Diplomatic Bluebook 2014 Summary
Japan’s Foreign Policy that Takes a PanoramicPerspective of the World Map
Europe has considerable influence on international opinion, underpinned by such factors as language, cultural and artistic activities, and the powerful voice of major media, think tanks and other institutions. From an economic perspective, the European Union (EU) has a powerful presence as its GDP accounts for 23% of the world total. As members of key bodies within the international framework—including the United Nations Security Council and the Group of Eight (G8)—major European countries play an important role in the establishment of norms by the international community. Furthermore, Japan and Europe, sharing fundamental values and principles such as freedom, democracy, human rights and the rule of law, are important vital partners playing a leading role in striving for peace and prosperity of the international community. Cooperation with Europe is extremely important for Japan to promote its security policy of “Proactive Contribution to Peace” in response to the shift in the global power balance, achieve economic growth, establish international norms and tackle global issues such as disarmament and non-proliferation and counter-terrorism. In particular, in addition to maintaining bilateral relations with each European country, Japan needs to further broaden Japan–Europe relations by strengthening cooperation with European-based institutions such as the EU, the North Atlantic Treaty Organization (NATO), and the Organization for Security and Co-operation in Europe (OSCE), and European regional frameworks such as the Visegrad Group plus Japan (V4+Japan) and the Nordic–Baltic Eight plus Japan (NB8+Japan). Based on this recognition, Japan was very active in conducting diplomatic meetings at the summit level and foreign minister’s level, including visits by Prime Minister Shinzo Abe to Poland, the United Kingdom and Ireland in June 2013, and a visit to Japan by French President François Hollande in the same month.
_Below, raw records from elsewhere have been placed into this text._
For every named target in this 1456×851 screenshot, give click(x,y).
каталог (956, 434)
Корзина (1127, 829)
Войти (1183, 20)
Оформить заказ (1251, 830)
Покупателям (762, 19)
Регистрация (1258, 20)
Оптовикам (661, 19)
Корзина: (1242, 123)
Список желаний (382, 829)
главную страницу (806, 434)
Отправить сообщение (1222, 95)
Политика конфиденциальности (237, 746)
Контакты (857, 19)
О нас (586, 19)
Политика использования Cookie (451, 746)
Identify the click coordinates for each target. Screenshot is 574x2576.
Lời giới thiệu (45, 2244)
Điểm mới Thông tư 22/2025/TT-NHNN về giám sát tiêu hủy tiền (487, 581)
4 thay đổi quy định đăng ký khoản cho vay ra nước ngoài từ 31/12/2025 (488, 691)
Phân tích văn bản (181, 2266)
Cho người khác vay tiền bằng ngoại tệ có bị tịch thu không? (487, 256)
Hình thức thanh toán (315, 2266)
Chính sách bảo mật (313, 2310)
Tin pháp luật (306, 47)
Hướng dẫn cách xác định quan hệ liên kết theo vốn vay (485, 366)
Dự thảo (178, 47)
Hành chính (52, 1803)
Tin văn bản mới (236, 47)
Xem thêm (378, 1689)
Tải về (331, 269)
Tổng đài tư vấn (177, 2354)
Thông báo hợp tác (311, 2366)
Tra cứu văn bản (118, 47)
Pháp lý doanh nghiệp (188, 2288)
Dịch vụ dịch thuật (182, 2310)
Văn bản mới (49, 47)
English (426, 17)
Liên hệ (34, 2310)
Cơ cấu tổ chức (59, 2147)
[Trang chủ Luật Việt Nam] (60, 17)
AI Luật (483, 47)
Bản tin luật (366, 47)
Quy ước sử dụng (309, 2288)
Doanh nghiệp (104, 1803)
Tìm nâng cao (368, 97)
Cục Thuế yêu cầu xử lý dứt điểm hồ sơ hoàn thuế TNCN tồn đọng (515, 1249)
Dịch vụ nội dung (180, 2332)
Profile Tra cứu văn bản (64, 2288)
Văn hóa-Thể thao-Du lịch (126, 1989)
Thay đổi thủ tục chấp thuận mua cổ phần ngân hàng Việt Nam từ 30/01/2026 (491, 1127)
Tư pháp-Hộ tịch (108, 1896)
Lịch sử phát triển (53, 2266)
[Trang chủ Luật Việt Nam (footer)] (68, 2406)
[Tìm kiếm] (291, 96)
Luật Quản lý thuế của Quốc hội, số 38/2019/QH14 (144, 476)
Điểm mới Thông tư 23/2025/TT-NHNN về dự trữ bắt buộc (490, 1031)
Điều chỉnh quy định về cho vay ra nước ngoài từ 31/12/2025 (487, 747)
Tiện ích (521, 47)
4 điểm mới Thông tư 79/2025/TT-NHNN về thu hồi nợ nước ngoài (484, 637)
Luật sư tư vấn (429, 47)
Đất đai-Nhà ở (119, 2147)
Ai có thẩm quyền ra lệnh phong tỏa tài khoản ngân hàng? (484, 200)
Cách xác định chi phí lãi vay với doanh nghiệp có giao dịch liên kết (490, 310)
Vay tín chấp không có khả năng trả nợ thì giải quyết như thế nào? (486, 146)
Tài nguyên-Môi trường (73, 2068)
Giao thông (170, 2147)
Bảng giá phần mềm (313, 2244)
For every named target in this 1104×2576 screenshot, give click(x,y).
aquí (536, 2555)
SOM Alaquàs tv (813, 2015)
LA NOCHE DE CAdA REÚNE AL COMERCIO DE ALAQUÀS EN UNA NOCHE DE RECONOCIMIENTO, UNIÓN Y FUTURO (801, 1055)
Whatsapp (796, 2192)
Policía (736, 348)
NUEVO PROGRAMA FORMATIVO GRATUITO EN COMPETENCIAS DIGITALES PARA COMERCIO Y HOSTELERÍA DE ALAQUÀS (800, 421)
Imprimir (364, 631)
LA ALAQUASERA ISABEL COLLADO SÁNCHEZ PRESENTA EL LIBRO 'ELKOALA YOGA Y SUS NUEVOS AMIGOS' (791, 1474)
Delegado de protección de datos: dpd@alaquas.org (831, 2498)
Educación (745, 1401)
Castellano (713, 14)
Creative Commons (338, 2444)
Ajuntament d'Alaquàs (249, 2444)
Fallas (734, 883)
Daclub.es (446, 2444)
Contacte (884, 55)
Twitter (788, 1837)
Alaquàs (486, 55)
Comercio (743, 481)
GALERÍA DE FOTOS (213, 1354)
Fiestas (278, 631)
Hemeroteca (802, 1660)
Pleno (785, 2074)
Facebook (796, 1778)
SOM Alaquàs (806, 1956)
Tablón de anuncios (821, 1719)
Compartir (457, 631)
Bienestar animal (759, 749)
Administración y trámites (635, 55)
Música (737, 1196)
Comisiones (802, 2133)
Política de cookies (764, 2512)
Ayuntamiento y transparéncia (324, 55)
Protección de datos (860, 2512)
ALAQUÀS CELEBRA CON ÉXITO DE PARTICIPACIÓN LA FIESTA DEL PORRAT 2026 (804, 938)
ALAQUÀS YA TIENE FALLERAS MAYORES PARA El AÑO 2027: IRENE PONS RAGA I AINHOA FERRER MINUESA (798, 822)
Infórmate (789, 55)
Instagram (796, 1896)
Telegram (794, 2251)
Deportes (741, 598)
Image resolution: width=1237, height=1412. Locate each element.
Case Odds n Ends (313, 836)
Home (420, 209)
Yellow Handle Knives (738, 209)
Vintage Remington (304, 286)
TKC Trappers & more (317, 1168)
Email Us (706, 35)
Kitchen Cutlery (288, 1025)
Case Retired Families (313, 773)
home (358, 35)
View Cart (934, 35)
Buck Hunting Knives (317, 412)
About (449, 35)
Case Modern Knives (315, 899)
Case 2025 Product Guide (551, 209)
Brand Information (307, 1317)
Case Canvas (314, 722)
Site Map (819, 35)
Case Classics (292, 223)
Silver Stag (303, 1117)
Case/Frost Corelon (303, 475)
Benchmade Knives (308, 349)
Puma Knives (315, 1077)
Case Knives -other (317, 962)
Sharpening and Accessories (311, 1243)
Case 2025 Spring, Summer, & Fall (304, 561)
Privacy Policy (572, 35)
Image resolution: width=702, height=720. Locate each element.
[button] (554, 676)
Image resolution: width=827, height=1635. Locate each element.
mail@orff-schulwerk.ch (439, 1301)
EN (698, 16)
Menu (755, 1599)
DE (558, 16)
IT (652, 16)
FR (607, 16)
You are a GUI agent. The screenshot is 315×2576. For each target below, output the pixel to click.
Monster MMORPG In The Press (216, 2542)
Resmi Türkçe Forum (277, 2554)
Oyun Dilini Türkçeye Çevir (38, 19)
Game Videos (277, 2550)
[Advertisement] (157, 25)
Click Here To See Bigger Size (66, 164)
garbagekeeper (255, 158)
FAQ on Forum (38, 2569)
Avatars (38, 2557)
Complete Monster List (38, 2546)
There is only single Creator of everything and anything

Japan was also active in conducting summit meetings and foreign ministers’ meetings on the sidelines of international conferences, including the G8 Summit in June, the United Nations (UN) General Assembly in September and the 11th ASEM Foreign Ministers’ Meeting (ASEM FMM11) in November. Through such opportunities, Japan not only worked to strengthen diplomatic relations with Europe, but also build personal relationships of trust at the Summit and foreign minister’s level.
With regard to Japan’s relationship with Europe, negotiations on a Japan–EU Economic Partnership Agreement (EPA) and on a Strategic Partnership Agreement (SPA) were launched in April 2013. These negotiations have been producing fruitful discussions in a wide range of fields. In November 2013, the 21st Japan–EU Summit Meeting was held in Tokyo after a hiatus of about two-and-a-half years, and the leaders of Japan and the EU agreed to promote cooperation in the fields of economy, security and global interest. In particular, the industrial sectors in Japan and the EU have expressed high expectations regarding the Japan– EU EPA as an effort that will contribute to economic growth in both Japan and the EU. In addition, Japan pursued a broad array of exchanges with countries throughout Europe in such fields as education, culture, and science and technology. By advancing concrete cooperation with Europe, Japan is striving to maintain a multi-layered, close relationship including through promotion of mutual understanding.